> **Task to complete**
Could you express the entries below as a Markdown table with the columns "Row" and "Line", running from the line that contains "This screenshot has width=1100, height=786." through the end of the entries, both ends included? Leave out blank lines and the pictures.

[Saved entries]
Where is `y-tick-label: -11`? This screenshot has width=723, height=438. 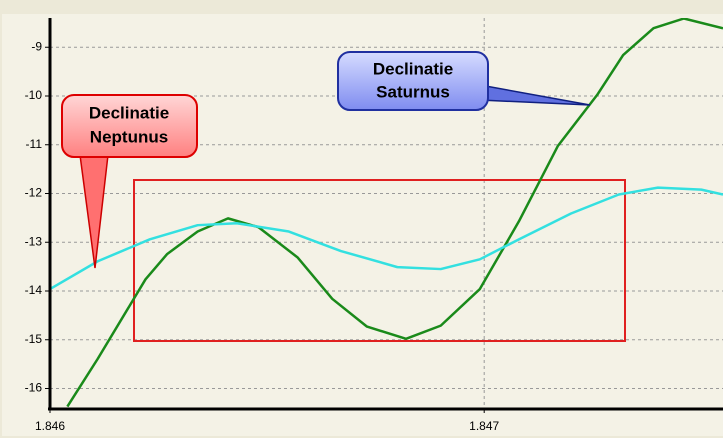 y-tick-label: -11 is located at coordinates (34, 144).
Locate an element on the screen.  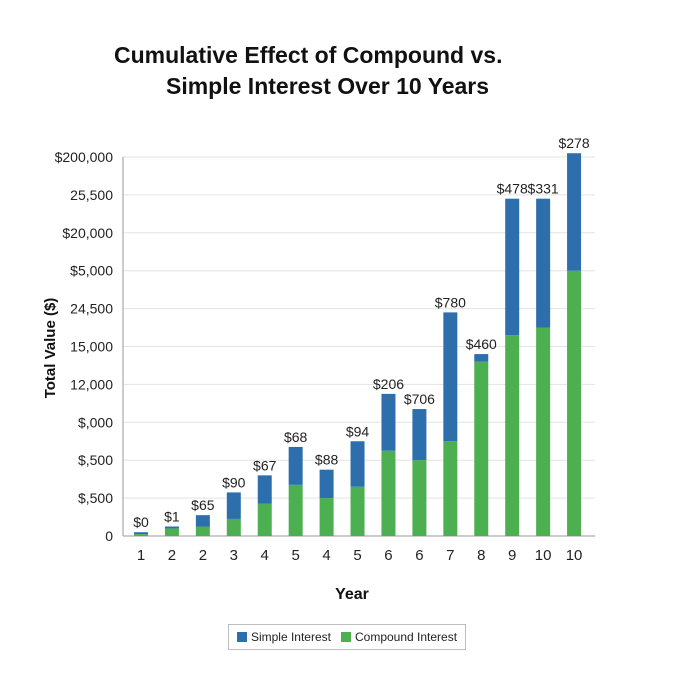
data-label: $0 is located at coordinates (141, 522).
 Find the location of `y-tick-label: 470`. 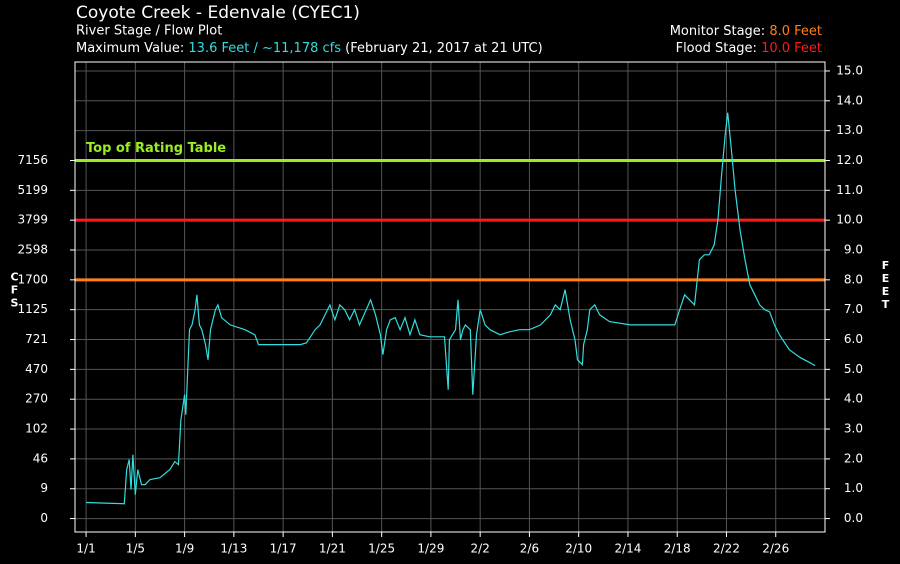

y-tick-label: 470 is located at coordinates (36, 369).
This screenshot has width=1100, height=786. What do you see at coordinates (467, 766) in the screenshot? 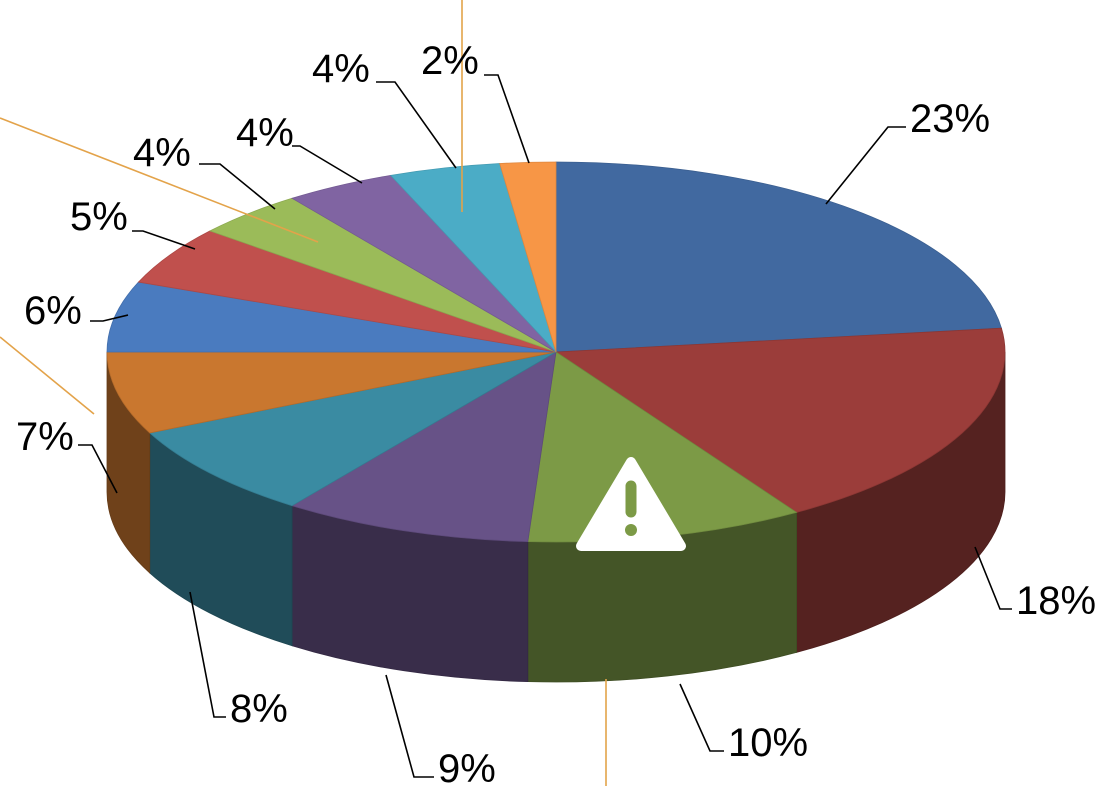
I see `data-label-3: 9%` at bounding box center [467, 766].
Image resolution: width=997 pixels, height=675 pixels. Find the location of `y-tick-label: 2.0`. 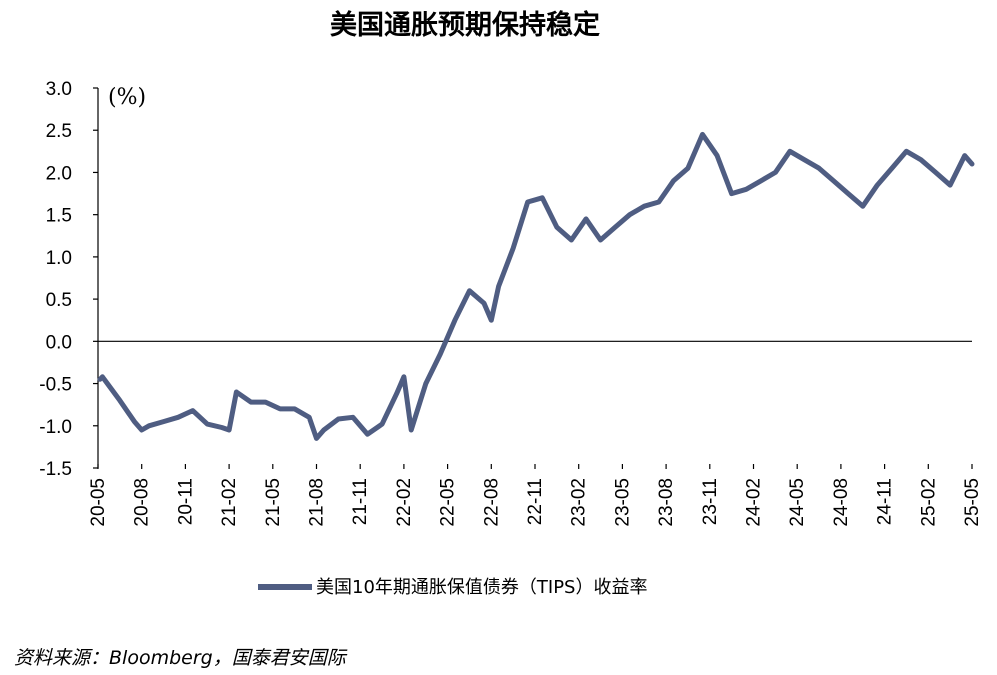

> **Task answer**
| Row | Line |
|---|---|
| 1 | This screenshot has width=1100, height=786. What do you see at coordinates (467, 766) in the screenshot?  |
| 2 | I see `data-label-3: 9%` at bounding box center [467, 766]. |
| 3 | Image resolution: width=997 pixels, height=675 pixels. Find the location of `y-tick-label: 2.0`.  |